**Supplied text**
===============
InternBootcamp/internbootcamp/bootcamp/cpocketbook/cpocketbook.py

"""# 

### 谜题描述
One day little Vasya found mom's pocket book. The book had n names of her friends and unusually enough, each name was exactly m letters long. Let's number the names from 1 to n in the order in which they are written.

As mom wasn't home, Vasya decided to play with names: he chose three integers i, j, k (1 ≤ i < j ≤ n, 1 ≤ k ≤ m), then he took names number i and j and swapped their prefixes of length k. For example, if we take names \"CBDAD\" and \"AABRD\" and swap their prefixes with the length of 3, the result will be names \"AABAD\" and \"CBDRD\".

You wonder how many different names Vasya can write instead of name number 1, if Vasya is allowed to perform any number of the described actions. As Vasya performs each action, he chooses numbers i, j, k independently from the previous moves and his choice is based entirely on his will. The sought number can be very large, so you should only find it modulo 1000000007 (109 + 7).
===============
**Raw data**
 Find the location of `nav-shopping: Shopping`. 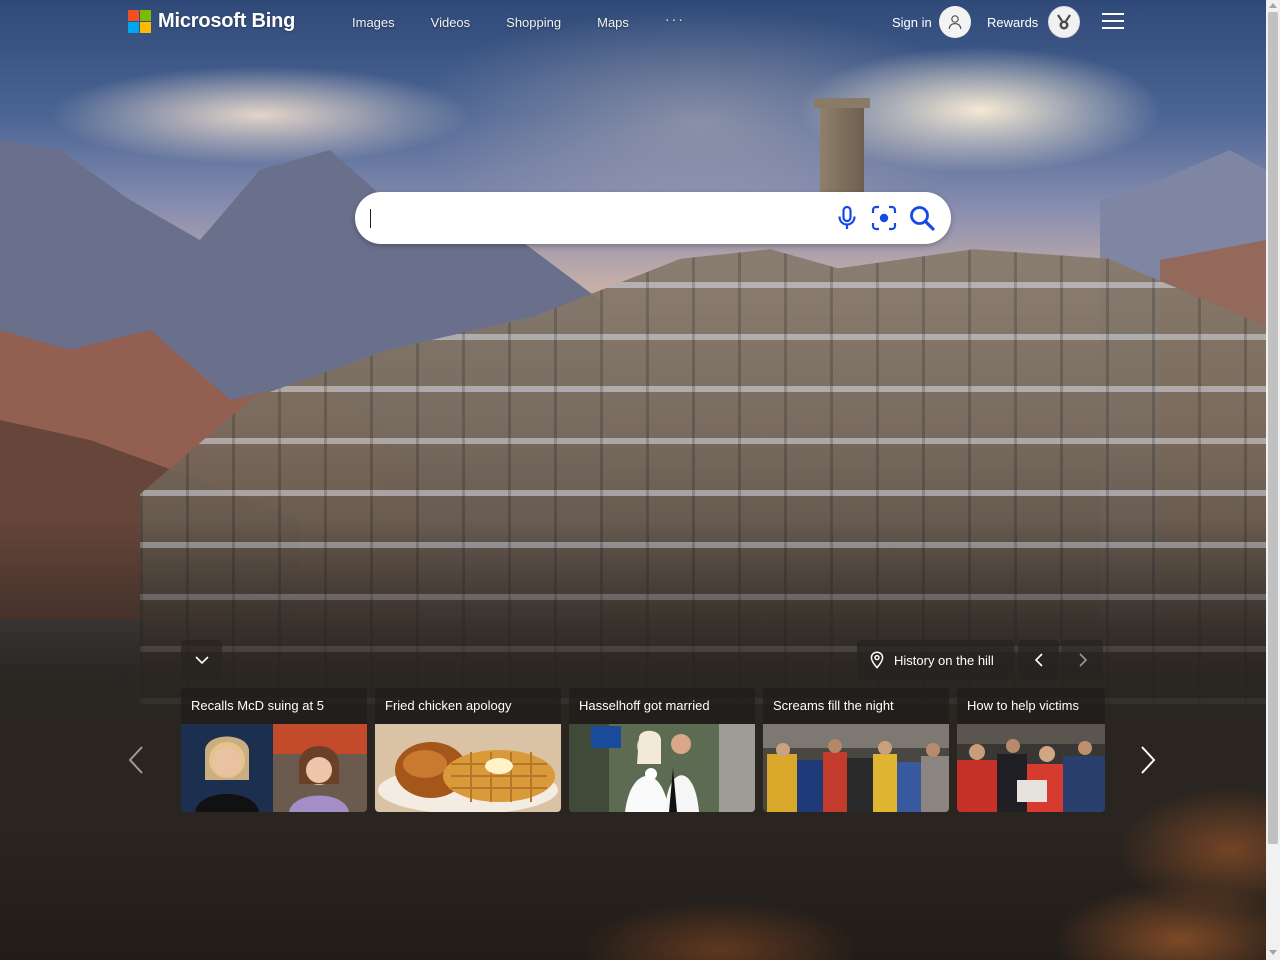

nav-shopping: Shopping is located at coordinates (534, 22).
===============
**Exercise details**
Resume the pocket book puzzle description above, continuing right after its final sentence.

**Response**
Input

The first input line contains two integers n and m (1 ≤ n, m ≤ 100) — the number of names and the length of each name, correspondingly. Then n lines contain names, each name consists of exactly m uppercase Latin letters.

Output

Print the single number — the number of different names that could end up in position number 1 in the pocket book after the applying the procedures described above. Print the number modulo 1000000007 (109 + 7).

Examples

Input

2 3
AAB
BAA


Output

4


Input

4 5
ABABA
BCGDG
AAAAA
YABSA


Output

216

Note

In the first sample Vasya can get the following names in the position number 1: \"AAB\", \"AAA\", \"BAA\" and \"BAB\".

Here is a reference code to solve this task. You can use this to help you genereate cases or validate the solution.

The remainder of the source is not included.